В 1918 году Милан Будимир вернулся на родину. Война лишила его зрения. В 1920 году он с отличием окончил докторантуру и в том же году стал доцентом Белградского университета. Здесь в должности доцента, а затем заведующего кафедрой классической филологии, профессора, он развернул плодотворную педагогическую и научную деятельность.

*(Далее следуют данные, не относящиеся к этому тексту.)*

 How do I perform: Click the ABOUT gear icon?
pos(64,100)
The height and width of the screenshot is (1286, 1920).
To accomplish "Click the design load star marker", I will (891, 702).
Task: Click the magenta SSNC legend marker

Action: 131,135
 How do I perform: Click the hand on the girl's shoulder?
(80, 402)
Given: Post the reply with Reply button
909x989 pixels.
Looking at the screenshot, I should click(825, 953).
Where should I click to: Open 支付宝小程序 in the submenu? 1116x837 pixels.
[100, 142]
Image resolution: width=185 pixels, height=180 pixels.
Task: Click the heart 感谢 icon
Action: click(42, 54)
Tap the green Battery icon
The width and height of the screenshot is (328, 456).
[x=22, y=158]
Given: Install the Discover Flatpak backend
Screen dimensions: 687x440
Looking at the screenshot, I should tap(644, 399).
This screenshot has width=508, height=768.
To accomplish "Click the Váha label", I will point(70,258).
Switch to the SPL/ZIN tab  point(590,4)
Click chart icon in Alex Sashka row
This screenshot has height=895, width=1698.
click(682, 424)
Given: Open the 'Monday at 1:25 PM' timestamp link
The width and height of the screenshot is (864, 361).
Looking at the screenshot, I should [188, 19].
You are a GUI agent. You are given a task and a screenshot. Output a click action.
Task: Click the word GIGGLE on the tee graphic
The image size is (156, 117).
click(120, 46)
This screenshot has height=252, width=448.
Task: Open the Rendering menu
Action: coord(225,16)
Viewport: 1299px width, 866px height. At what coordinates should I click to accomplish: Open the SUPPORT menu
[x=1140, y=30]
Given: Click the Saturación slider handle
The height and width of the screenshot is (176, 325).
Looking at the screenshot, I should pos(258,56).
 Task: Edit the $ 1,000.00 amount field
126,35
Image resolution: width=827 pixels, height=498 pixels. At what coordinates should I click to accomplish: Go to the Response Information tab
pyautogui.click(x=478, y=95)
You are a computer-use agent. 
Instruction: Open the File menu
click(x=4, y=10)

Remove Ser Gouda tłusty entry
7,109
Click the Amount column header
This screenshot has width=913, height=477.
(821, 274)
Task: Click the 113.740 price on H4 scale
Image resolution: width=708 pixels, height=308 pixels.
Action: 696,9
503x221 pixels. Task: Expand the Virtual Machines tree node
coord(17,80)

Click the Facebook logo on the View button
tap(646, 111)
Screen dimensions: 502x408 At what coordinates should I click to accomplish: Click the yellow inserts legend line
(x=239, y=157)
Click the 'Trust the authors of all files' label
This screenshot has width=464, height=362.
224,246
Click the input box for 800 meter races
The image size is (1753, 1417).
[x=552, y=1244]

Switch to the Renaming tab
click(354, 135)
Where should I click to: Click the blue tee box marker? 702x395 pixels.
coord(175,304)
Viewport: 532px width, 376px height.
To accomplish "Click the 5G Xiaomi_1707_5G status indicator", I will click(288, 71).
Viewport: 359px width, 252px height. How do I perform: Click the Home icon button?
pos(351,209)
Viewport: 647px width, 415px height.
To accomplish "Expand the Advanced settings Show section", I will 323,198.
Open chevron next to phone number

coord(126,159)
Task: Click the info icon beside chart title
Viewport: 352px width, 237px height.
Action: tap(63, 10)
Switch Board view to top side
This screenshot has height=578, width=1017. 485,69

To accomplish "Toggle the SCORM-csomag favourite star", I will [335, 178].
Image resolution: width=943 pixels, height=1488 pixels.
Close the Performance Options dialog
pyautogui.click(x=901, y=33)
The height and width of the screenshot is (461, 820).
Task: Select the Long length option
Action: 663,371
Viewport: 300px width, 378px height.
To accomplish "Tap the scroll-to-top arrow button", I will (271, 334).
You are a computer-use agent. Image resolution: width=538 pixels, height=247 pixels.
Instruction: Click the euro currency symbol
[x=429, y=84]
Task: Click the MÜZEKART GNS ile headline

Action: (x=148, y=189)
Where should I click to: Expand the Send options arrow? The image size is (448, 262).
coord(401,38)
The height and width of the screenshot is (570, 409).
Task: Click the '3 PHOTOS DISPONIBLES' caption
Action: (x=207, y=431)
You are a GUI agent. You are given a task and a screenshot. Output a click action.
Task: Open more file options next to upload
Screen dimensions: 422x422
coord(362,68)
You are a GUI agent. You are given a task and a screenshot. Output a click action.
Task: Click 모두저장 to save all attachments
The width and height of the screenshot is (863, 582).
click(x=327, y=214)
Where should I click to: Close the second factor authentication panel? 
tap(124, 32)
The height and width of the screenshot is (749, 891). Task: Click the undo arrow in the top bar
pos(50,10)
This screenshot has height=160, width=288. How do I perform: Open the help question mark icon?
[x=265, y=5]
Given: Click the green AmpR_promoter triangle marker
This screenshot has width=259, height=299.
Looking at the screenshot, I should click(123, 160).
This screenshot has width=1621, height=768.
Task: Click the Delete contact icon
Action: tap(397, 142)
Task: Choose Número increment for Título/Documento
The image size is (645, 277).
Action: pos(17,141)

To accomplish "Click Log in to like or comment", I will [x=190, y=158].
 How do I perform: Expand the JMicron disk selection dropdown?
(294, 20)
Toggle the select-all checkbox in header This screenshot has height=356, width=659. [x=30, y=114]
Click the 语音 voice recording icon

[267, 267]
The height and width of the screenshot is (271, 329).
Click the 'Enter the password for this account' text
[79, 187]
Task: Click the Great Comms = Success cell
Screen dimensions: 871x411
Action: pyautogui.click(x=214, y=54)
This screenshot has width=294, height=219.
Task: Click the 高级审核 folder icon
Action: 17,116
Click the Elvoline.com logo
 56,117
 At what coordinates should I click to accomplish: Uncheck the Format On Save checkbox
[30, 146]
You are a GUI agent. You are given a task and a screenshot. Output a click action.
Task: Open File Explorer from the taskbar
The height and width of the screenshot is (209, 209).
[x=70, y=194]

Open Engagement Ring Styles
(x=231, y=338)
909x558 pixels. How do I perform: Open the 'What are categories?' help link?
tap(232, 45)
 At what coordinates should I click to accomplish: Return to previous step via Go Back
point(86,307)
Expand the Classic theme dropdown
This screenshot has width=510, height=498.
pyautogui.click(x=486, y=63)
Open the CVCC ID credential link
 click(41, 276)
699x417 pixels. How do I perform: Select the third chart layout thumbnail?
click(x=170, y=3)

Милан Будимир — член Академии наук и искусств в Белграде, член-корреспондент Югославской Академии искусств в Загребе, автор свыше 160 значительных работ в области классической филологии, истории и балканистики.
Франц Иосиф Домен
Более ста лет тому назад жители американского штата Техас могли встретить на городских улицах высокого, с тонкими чертами лица человека лет тридцати. Это был Франц Домен — обходительный, весёлый и скромный человек. Те, кто его знал, говорили, что он многого добился в жизни, несмотря на потерю зрения в раннем детстве. А читатели русского журнала «Слепец» могли прочитать о нём в февральском выпуске за 1906 год. Вот что там говорилось:
«В настоящее время всё чаще и чаще встречаются слепцы, выдвинувшиеся в области науки и даже в искусстве. Много есть слепых музыкантов и учёных. Тем не менее таких замечательных слепых, как приглашённый недавно лектором в Техасский университет д-р Домен, мало. Франц Иосиф Домен лишился зрения, когда ему было 6 лет. Отец его был немецкий глазной врач, переехавший на жительство в Техас. Слепой мальчик поступил в местное училище слепых, где скоро обратил на себя внимание своими способностями к музыке и математике. Он играл на скрипке, органе и фортепиано. 18-ти лет от роду он поступил в Техассккй университет и блестяще выдержал экзамен. Его постоянной спутницей и помощницей была мать. Он прослушал курс по английскому, немецкому, французскому языкам, истории, математике, физике, национальной экономике, философии и латинскому языку. По всем предметам он оказывал хорошие успехи, но особенно давалась ему математика: он легко решал самые трудные задачи. По окончании университетского курса он с матерью поехал в Германию, где тоже слушал лекции в университетах разных городов, преимущественно же Дрезденском, где и получил степень доктора. Когда он возвратился в Америку, ему одновременно предложили кафедру математики в Гарвардском и в Техасском университетах; он выбрал последнюю. Университет гордится своим слепым профессором. Домен знаком со всеми системами письма для слепых. Мать его переписывает для него книги при помощи пишущей машины шрифтом Брайля. Когда он сам записывает учёные рефераты, он пишет изобретённой им самим стенографией. Пишет он также очень бегло и без ошибок на обыкновенной пишущей машине для зрячих. Д-р Домен написал статью о «чувстве пространства» и говорит, что, проходя мимо столба, дерева или дома, воспринимает их близость, как если бы он был зрячий».